Open BilAlHomsi opened 9 months ago
Hi @BilAlHomsi , let's start by stating that I'm not an expert in the field of target detection, and secondly, based on your description
I believe it is because these models work as classifiers and yolo works as a detector, among other things.
this seems like a very daunting task. I just spent a little time looking into the basics of yolo
and here are some of my suggestions.
If you can crop the target part of the image by yolo, resize it to a suitable size, then input it into another CNN classifier, for attack, after that return the result of the attack and use it cover original image specific region, it will be less work than modifying the whole library (again I'm not a yolo expert so if you have a better solution that's fine 😘).
I just cursory reading this paper (https://arxiv.org/abs/2202.04781) and realized that if you want to attack yolo using an attack on CNNs (such as the technique used by torchattacks
) it's not possible. Attacks on yolo and attacks on CNNs belong to two field.
Hi @BilAlHomsi !
I also tried to apply torchattacks to the YOLOv8 model from ultralytics.
The thing is that YOLOv8 does not return torch.Tensor
, but a list
. This list contains a lot of data, starting from the original image and ending with masks, boxes etc. You can see it here: https://docs.ultralytics.com/modes/predict/#working-with-results
Therefore, to perform attacks using torchattacks, you need to write a class with a YOLO model, in which you need to override the forward method so that it returns exactly the segmentation masks.

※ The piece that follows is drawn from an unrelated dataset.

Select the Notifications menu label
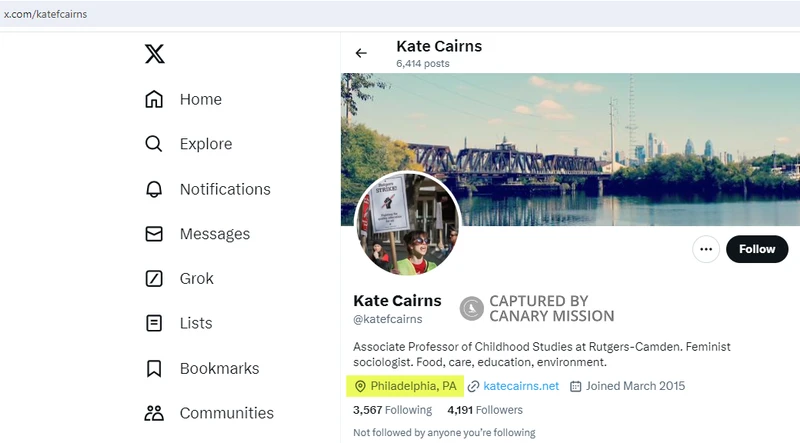The height and width of the screenshot is (443, 800). click(225, 189)
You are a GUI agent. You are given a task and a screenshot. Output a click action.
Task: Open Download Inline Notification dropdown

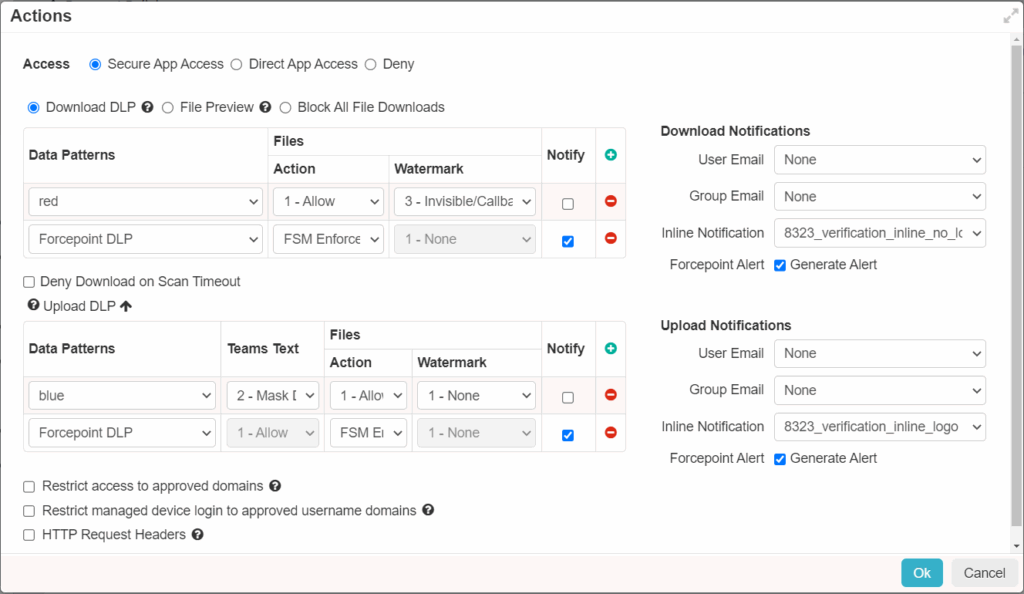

from ultralytics import YOLO
import torch
class YOLOv8:
def __init__(self):
self.model = YOLO("yolov8l-seg.pt")
def forward(self, x):
result = self.model.predict(source=x, save=True, conf=0.5)
masks = result[0].masks.data
final_mask = torch.zeros_like(masks[0], dtype=torch.int)
for i, mask in enumerate(masks):
final_mask[mask.bool()] = i + 1
return final_mask
Now you can use the model as model(image_tensor)
and get segmentation masks as output.
Another problem, as far as I understand, is that torchattacks puts the model into evaluation mode by calling model.eval()
. In YOLOv8, calling this method puts the model into training mode.
These are my observations and the problems I encountered. If you found a solution to this problem and were able to use torchattacks, please provide your solution here!
Hi,
I'm interested in attacking yolov8 to test methods for better resistance.
The yolo model is not accepted in torchattacks. Instead, I tried to import and attack a pre-implemented model from this repo and use its adversarial samples for yolo, but it didn't work out well. I believe it is because these models work as classifiers and yolo works as a detector, among other things.
There are other previously implemented models for object detection, e.g. FRCNN, SSD., when I pass like in the attack, I get the following error message:
TypeError: cross_entropy_loss(): argument 'input' (position 1) must be Tensor, not list
It is because the object detection models do not return a tensor, but a list of tensors, where the tensors contain the boxes, the labels and the scores.
I ask for help to solve this problem
Thanks a lot!